-- Opening Marker --

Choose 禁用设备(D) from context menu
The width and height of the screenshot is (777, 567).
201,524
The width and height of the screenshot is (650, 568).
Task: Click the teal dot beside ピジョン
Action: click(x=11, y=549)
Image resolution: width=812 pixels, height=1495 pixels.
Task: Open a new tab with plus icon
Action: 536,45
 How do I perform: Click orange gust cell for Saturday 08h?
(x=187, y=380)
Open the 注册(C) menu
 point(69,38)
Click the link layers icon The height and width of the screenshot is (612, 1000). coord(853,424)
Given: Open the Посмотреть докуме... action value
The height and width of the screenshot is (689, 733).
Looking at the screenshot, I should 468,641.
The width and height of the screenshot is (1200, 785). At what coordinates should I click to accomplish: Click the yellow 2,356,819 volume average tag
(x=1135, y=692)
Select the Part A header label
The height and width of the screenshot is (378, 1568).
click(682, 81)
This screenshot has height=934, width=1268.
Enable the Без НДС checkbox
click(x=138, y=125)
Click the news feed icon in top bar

-- Closing Marker --

Only the lines from the one containing "The height and width of the screenshot is (378, 1568)." through the final line of the data belong in the answer, repeated exactly.

§ **SOLUTION TO THE PROBLEM**
The height and width of the screenshot is (378, 1568).
click(682, 81)
This screenshot has height=934, width=1268.
Enable the Без НДС checkbox
click(x=138, y=125)
Click the news feed icon in top bar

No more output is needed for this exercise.